- [Your goal]: Quote each of the following items word for word, without changing anything.
-- Start Input material --
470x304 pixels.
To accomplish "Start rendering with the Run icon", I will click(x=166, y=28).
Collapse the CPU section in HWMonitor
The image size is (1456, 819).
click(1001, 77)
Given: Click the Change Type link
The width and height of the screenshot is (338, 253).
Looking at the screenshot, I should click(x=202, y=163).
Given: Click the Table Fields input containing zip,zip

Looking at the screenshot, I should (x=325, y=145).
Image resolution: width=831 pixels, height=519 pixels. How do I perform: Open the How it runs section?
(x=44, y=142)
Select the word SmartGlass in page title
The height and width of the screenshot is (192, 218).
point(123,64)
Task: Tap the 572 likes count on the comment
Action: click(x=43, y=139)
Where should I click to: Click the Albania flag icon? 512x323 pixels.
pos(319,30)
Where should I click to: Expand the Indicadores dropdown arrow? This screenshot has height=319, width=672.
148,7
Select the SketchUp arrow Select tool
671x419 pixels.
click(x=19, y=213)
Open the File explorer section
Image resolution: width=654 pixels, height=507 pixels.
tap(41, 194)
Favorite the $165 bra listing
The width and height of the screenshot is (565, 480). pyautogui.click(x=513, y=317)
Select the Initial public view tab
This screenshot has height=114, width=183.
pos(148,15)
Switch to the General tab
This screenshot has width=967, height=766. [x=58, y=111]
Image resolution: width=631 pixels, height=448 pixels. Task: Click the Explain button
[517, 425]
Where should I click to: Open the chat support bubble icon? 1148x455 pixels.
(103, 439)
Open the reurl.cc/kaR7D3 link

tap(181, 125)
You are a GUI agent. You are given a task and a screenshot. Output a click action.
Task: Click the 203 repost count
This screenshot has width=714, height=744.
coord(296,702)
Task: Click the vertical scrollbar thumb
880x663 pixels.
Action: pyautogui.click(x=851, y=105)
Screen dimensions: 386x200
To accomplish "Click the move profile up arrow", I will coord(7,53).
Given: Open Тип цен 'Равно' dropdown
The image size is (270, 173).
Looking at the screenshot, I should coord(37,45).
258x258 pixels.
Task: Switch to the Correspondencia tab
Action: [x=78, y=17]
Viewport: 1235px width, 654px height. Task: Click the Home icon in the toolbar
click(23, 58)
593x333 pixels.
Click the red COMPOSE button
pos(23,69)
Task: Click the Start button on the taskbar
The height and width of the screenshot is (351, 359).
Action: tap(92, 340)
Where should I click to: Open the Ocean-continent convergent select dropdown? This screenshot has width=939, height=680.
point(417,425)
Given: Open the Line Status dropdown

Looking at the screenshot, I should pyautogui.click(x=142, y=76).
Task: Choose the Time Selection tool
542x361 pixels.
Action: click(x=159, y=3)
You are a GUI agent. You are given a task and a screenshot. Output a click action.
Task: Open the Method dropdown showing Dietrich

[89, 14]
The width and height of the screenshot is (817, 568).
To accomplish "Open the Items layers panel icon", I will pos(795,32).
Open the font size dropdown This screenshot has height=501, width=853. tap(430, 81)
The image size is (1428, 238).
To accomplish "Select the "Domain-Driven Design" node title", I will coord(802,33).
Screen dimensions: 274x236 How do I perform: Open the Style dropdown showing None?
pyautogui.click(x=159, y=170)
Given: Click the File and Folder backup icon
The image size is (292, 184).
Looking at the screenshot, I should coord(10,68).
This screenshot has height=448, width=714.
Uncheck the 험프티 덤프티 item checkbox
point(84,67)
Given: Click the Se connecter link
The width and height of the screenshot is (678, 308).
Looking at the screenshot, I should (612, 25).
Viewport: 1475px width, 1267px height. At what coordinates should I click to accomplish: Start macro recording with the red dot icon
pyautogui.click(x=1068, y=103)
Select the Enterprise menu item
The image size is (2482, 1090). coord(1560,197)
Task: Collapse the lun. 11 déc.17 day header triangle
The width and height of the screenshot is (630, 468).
-- End Input material --
- [The result]:
470x304 pixels.
To accomplish "Start rendering with the Run icon", I will click(x=166, y=28).
Collapse the CPU section in HWMonitor
The image size is (1456, 819).
click(1001, 77)
Given: Click the Change Type link
The width and height of the screenshot is (338, 253).
Looking at the screenshot, I should click(x=202, y=163).
Given: Click the Table Fields input containing zip,zip

Looking at the screenshot, I should (x=325, y=145).
Image resolution: width=831 pixels, height=519 pixels. How do I perform: Open the How it runs section?
(x=44, y=142)
Select the word SmartGlass in page title
The height and width of the screenshot is (192, 218).
point(123,64)
Task: Tap the 572 likes count on the comment
Action: click(x=43, y=139)
Where should I click to: Click the Albania flag icon? 512x323 pixels.
pos(319,30)
Where should I click to: Expand the Indicadores dropdown arrow? This screenshot has height=319, width=672.
148,7
Select the SketchUp arrow Select tool
671x419 pixels.
click(x=19, y=213)
Open the File explorer section
Image resolution: width=654 pixels, height=507 pixels.
tap(41, 194)
Favorite the $165 bra listing
The width and height of the screenshot is (565, 480). pyautogui.click(x=513, y=317)
Select the Initial public view tab
This screenshot has height=114, width=183.
pos(148,15)
Switch to the General tab
This screenshot has width=967, height=766. [x=58, y=111]
Image resolution: width=631 pixels, height=448 pixels. Task: Click the Explain button
[517, 425]
Where should I click to: Open the chat support bubble icon? 1148x455 pixels.
(103, 439)
Open the reurl.cc/kaR7D3 link

tap(181, 125)
You are a GUI agent. You are given a task and a screenshot. Output a click action.
Task: Click the 203 repost count
This screenshot has width=714, height=744.
coord(296,702)
Task: Click the vertical scrollbar thumb
880x663 pixels.
Action: pyautogui.click(x=851, y=105)
Screen dimensions: 386x200
To accomplish "Click the move profile up arrow", I will coord(7,53).
Given: Open Тип цен 'Равно' dropdown
The image size is (270, 173).
Looking at the screenshot, I should coord(37,45).
258x258 pixels.
Task: Switch to the Correspondencia tab
Action: [x=78, y=17]
Viewport: 1235px width, 654px height. Task: Click the Home icon in the toolbar
click(23, 58)
593x333 pixels.
Click the red COMPOSE button
pos(23,69)
Task: Click the Start button on the taskbar
The height and width of the screenshot is (351, 359).
Action: tap(92, 340)
Where should I click to: Open the Ocean-continent convergent select dropdown? This screenshot has width=939, height=680.
point(417,425)
Given: Open the Line Status dropdown

Looking at the screenshot, I should pyautogui.click(x=142, y=76).
Task: Choose the Time Selection tool
542x361 pixels.
Action: click(x=159, y=3)
You are a GUI agent. You are given a task and a screenshot. Output a click action.
Task: Open the Method dropdown showing Dietrich

[89, 14]
The width and height of the screenshot is (817, 568).
To accomplish "Open the Items layers panel icon", I will pos(795,32).
Open the font size dropdown This screenshot has height=501, width=853. tap(430, 81)
The image size is (1428, 238).
To accomplish "Select the "Domain-Driven Design" node title", I will coord(802,33).
Screen dimensions: 274x236 How do I perform: Open the Style dropdown showing None?
pyautogui.click(x=159, y=170)
Given: Click the File and Folder backup icon
The image size is (292, 184).
Looking at the screenshot, I should coord(10,68).
This screenshot has height=448, width=714.
Uncheck the 험프티 덤프티 item checkbox
point(84,67)
Given: Click the Se connecter link
The width and height of the screenshot is (678, 308).
Looking at the screenshot, I should (612, 25).
Viewport: 1475px width, 1267px height. At what coordinates should I click to accomplish: Start macro recording with the red dot icon
pyautogui.click(x=1068, y=103)
Select the Enterprise menu item
The image size is (2482, 1090). coord(1560,197)
Task: Collapse the lun. 11 déc.17 day header triangle
The width and height of the screenshot is (630, 468).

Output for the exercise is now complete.